Cancer

Light-Induced Chemotherapy (‘LICHT’)

Light Induced chemotherapyAt present, all the known anticancer drugs have very serious side-effects.  In order to suppress the toxicity, considerable effort is still being undertaken to deliver these chemotherapeutic drugs selectively to the tumor with minimal or negligible effect on normal tissues and organs.  Previous approaches have relied on exploiting the tumor environment to enable the chemotherapeutic drugs to accumulate at the tumor site.  However, such an approach is not generally applicable or reliable due to large variation in tumor properties.

Daya has invented a new approach, which we refer to as ‘light-induced chemotherapy (LICHT),’ for treating cancers that are readily accessible to light (e.g. colon, lung, uterus, esophagus, etc.).  Essentially, this LICHT technology involves a three-component ensemble in which the anticancer drug is selectively delivered to the tumor site, and is released at that site only using visible light.  It is very important to note that the ensemble inactive if it is not exposed to light.  Also, because the drug is stably attached to the ensemble, there should be no toxicity associated with the anticancer drug itself.  This LICHT technology will be useful not only for the treatment of cancers, but also for bacterial and viral infections as well.

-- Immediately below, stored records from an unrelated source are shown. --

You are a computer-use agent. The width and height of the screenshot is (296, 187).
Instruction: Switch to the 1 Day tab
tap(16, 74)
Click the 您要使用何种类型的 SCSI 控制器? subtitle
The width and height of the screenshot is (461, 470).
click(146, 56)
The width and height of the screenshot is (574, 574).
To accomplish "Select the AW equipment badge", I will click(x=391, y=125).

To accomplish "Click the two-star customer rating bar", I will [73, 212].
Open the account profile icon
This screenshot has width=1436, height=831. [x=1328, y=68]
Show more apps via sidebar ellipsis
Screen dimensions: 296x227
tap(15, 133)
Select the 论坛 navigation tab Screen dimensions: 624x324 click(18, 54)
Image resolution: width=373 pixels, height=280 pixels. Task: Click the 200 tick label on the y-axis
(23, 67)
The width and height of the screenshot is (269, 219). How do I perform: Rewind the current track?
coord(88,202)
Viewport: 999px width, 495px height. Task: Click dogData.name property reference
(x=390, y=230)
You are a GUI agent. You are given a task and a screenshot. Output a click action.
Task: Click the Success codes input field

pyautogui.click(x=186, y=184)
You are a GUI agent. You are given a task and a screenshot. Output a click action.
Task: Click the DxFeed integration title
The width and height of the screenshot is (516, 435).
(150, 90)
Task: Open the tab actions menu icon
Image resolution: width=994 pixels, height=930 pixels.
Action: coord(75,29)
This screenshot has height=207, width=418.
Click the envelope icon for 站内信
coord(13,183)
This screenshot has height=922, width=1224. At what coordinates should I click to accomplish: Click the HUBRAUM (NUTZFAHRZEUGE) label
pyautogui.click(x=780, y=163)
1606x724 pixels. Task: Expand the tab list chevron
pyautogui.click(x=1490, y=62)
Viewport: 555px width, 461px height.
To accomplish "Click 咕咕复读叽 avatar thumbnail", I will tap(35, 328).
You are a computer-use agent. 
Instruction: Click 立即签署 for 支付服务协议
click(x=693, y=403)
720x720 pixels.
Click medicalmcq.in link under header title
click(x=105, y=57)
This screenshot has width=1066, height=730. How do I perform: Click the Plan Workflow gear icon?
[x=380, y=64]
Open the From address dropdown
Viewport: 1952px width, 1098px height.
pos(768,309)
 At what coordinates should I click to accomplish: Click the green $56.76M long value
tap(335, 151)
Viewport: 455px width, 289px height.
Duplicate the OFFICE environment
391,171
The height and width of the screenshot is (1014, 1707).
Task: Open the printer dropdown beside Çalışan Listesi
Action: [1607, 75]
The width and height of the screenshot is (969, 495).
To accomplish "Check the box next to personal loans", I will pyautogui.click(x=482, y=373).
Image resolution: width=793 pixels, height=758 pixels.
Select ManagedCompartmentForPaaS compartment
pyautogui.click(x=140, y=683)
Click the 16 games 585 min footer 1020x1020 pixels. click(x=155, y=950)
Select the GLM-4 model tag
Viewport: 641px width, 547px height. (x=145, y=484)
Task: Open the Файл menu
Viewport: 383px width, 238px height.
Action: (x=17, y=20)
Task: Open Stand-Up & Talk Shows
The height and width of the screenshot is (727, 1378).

Daya is seeking government grants and/or private equity funding to establish proof of concept.

Triply-Targeted Breast Cancer Chemotherapy

Along with colon, breast cancer remains one of the two largest types of cancers.  Nearly 250,000 new cases of breast cancer in women are diagnosed in the US alone each year, and early detection and treatment of breast cancer is a global health care priority.  Currently, combination therapy using antiestrogen/aromatase inhibitor ‘cocktails’ has been successful in demonstrating greater efficacy than using either of the drugs alone, and is being employed routinely.

The Company is also engaged in breast cancer chemotherapeutic agent based on the concept of triple-targeting, and has actively begun the primary screening of single molecular entity that simultaneously target estrogen receptor, aromatse enzyme, and a transporter protein.

Daya is seeking government grants and/or private equity funding to establish proof of concept.